By producing numeric score measurements of what the raw unstructured textual data contains in the typical structured data format used by business intelligence and data visualization tools, DataScava Indexes enable a world of analysis not possible using NLP, Machine Learning or AI. On its own, this topic scores metadata can support many of the applications intelligent systems are used for.


Profile Matching

Context is key, and DSLP, WTS and TTT work together to ensure it is achieved through “Profile Matching,” named after a carpentry tool used to model complex shapes that can’t be measured linearly.  Customizable company and domain-specific WTS templates use topic scores metadata generated by DataScava Indexers to define precise context to any degree of complexity and depth.

Proponents of NLP contend that it “knows” what language means or intends, but that’s a huge challenge within specialized domains.  DataScava does not program a machine to learn, it trains the machine to categorize complex human logic into domain-specific use cases. Think about how complex subject matter expertise is. An SME can think “I want either a lot of A or B or maybe C if D is present, but I don’t want anything that includes F or G unless there’s H, but if I have A and C, the FG exception is less important as long as K is there.”



One of the most labor-intensive parts of training and deploying machine learning and AI systems involves cleansing and classifying raw unstructured textual data. DataScava works directly with messy data and so does not require cleansing to successfully classify, tag and label it using DSLP, WTS and TTT. After classification, documents that do not contain defined domain-specific topics can thus be ignored, so the need to cleanse data is reduced.

DataScava Highlighter uses this classification data to empower human-in-the-loop (HITL) verification of training data and in improving the accuracy of the taxonomy topics and their key terms on an ongoing basis.  By automating the classification process, DataScava can be used not only during the training process but also during everyday system operation and to assess output.

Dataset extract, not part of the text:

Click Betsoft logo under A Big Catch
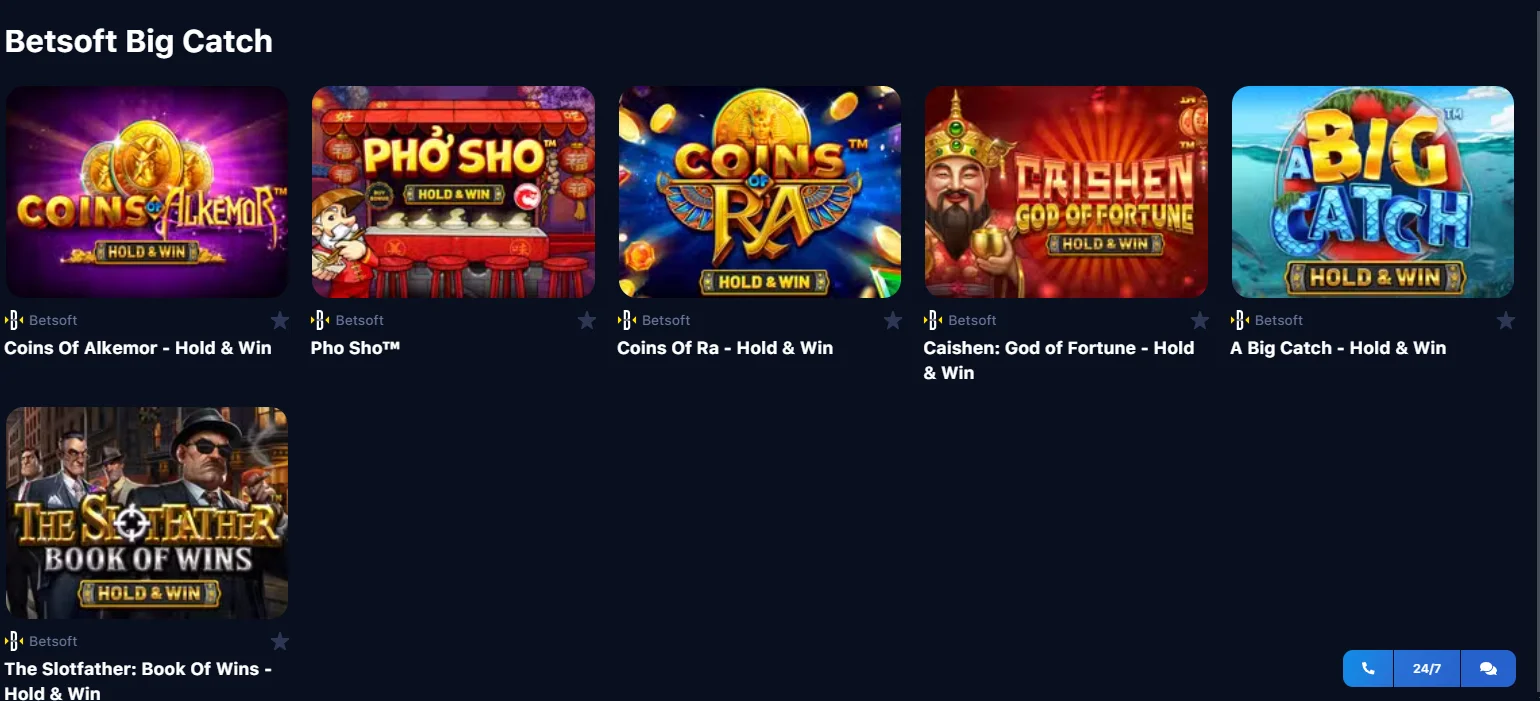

Users of Machine Learning or AI often find they do not understand what the system did, or why it did it, and whether it gave the correct results. DataScava doesn’t attempt to create output in a black box hidden internal process — instead, it empowers users to identify any subset of the raw data they’re specifically interested in.  While intelligent systems replace human effort, DataScava informs and empowers it by providing the logical analytical scaffolding and boundaries to keep the human in control.